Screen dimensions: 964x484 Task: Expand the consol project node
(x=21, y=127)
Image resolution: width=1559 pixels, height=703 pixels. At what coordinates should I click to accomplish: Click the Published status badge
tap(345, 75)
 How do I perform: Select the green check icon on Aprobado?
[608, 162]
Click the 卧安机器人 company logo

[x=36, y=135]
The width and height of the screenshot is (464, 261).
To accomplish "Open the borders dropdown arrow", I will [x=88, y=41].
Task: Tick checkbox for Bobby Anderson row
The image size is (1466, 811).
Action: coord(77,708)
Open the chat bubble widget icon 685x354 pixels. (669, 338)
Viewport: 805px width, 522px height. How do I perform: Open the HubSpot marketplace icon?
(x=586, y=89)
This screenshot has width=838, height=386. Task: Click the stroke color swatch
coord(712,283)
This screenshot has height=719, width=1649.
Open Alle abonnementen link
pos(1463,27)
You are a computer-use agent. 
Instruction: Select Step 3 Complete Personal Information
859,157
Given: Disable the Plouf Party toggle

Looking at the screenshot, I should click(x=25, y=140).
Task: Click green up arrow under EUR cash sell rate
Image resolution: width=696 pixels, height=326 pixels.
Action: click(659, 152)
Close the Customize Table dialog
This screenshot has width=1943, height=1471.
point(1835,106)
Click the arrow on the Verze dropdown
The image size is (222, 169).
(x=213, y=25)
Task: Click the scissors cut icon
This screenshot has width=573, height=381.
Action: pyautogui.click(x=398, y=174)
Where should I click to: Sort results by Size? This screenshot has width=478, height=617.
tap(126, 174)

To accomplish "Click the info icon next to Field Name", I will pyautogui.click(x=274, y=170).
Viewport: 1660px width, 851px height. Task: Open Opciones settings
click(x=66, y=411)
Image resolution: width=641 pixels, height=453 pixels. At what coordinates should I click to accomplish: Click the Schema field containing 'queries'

Exercise directions: An exact copy of every line above, start to finish, is required.

Task response:
Screen dimensions: 964x484 Task: Expand the consol project node
(x=21, y=127)
Image resolution: width=1559 pixels, height=703 pixels. At what coordinates should I click to accomplish: Click the Published status badge
tap(345, 75)
 How do I perform: Select the green check icon on Aprobado?
[608, 162]
Click the 卧安机器人 company logo

[x=36, y=135]
The width and height of the screenshot is (464, 261).
To accomplish "Open the borders dropdown arrow", I will [x=88, y=41].
Task: Tick checkbox for Bobby Anderson row
The image size is (1466, 811).
Action: coord(77,708)
Open the chat bubble widget icon 685x354 pixels. (669, 338)
Viewport: 805px width, 522px height. How do I perform: Open the HubSpot marketplace icon?
(x=586, y=89)
This screenshot has width=838, height=386. Task: Click the stroke color swatch
coord(712,283)
This screenshot has height=719, width=1649.
Open Alle abonnementen link
pos(1463,27)
You are a computer-use agent. 
Instruction: Select Step 3 Complete Personal Information
859,157
Given: Disable the Plouf Party toggle

Looking at the screenshot, I should click(x=25, y=140).
Task: Click green up arrow under EUR cash sell rate
Image resolution: width=696 pixels, height=326 pixels.
Action: click(659, 152)
Close the Customize Table dialog
This screenshot has width=1943, height=1471.
point(1835,106)
Click the arrow on the Verze dropdown
The image size is (222, 169).
(x=213, y=25)
Task: Click the scissors cut icon
This screenshot has width=573, height=381.
Action: pyautogui.click(x=398, y=174)
Where should I click to: Sort results by Size? This screenshot has width=478, height=617.
tap(126, 174)

To accomplish "Click the info icon next to Field Name", I will pyautogui.click(x=274, y=170).
Viewport: 1660px width, 851px height. Task: Open Opciones settings
click(x=66, y=411)
Image resolution: width=641 pixels, height=453 pixels. At what coordinates should I click to accomplish: Click the Schema field containing 'queries'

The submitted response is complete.